My work is born of questions I ask about the place we occupy in contemporary society, having as backdrop the relationships we establish with ourselves, with others and with objects. I examine the massed and conditioned way in which relationships take place in this society – habitat of a consumption culture, the disposable and the ephemeral – space of subjugation, objectification and inversion of roles and values. Society in which people are deprived of their human condition and their place of subject, while objects are humanized and seem to come to life.

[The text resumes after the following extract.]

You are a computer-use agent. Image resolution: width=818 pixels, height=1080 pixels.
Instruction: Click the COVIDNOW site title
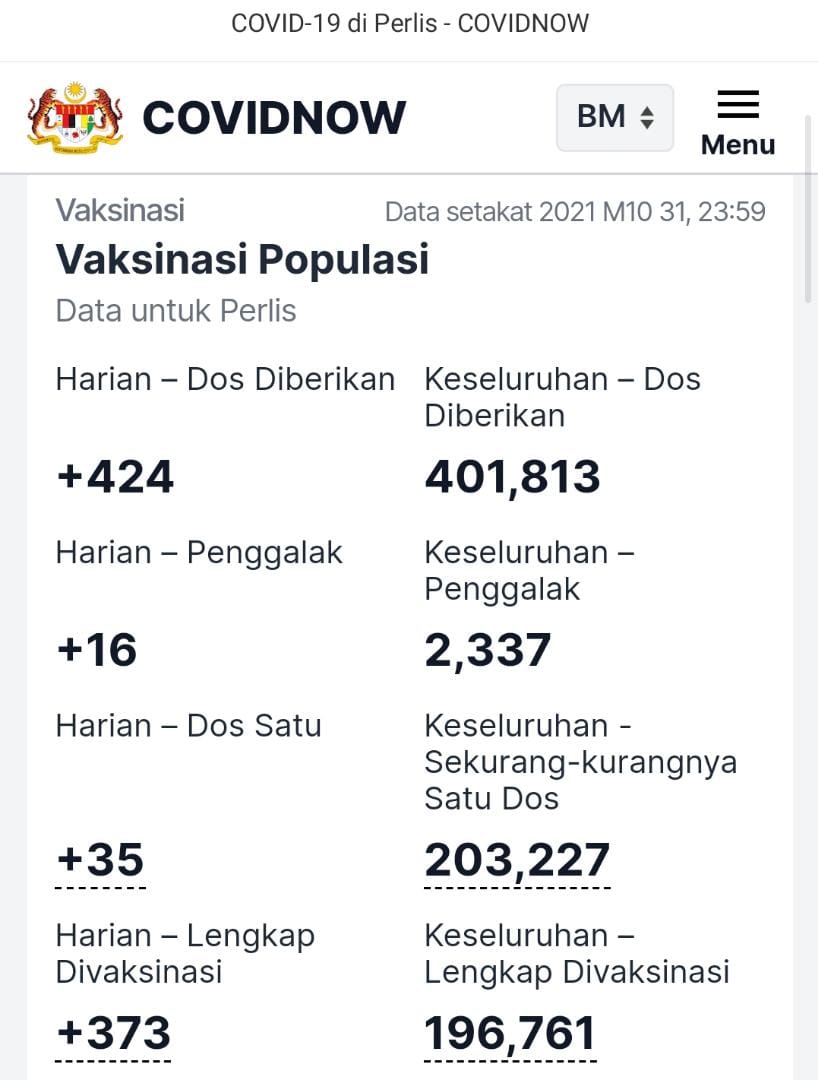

In this highly alienating space, our bodies are often instruments of manipulation – manufactured, molded and marketed – sexual objects, of worship and of consumption are programmed to communicate and interact in a predefined way. The inherent ambiguities in these relationships lead me to inquire and seek out exits capable of shaking me, or perhaps breaking, the patterns that have long been incorporated.
Eugenia Franca lives in Contagem, MG, Brazil. Graduated in Fine Arts from the Guignard School – State University of Minas Gerais – UEMG, with qualification in painting and ceramics. She has painting as the main language, but expands for drawing, objects and pottery. Author of the book “Nós Outros e Eu Mesma: Transformar o barro em cerâmica expressiva para refletir sobre as relações humanas na sociedade contemporânea” (“We Others and Myself: Transforming Clay into Expressive Ceramics to Reflect on Human Relations in Contemporary Society”). She has participated in several group exhibitions in Belo Horizonte and solo exhibitions in the state capitals of Alagoas, Maranhão and Mato Grosso do Sul – Brazil.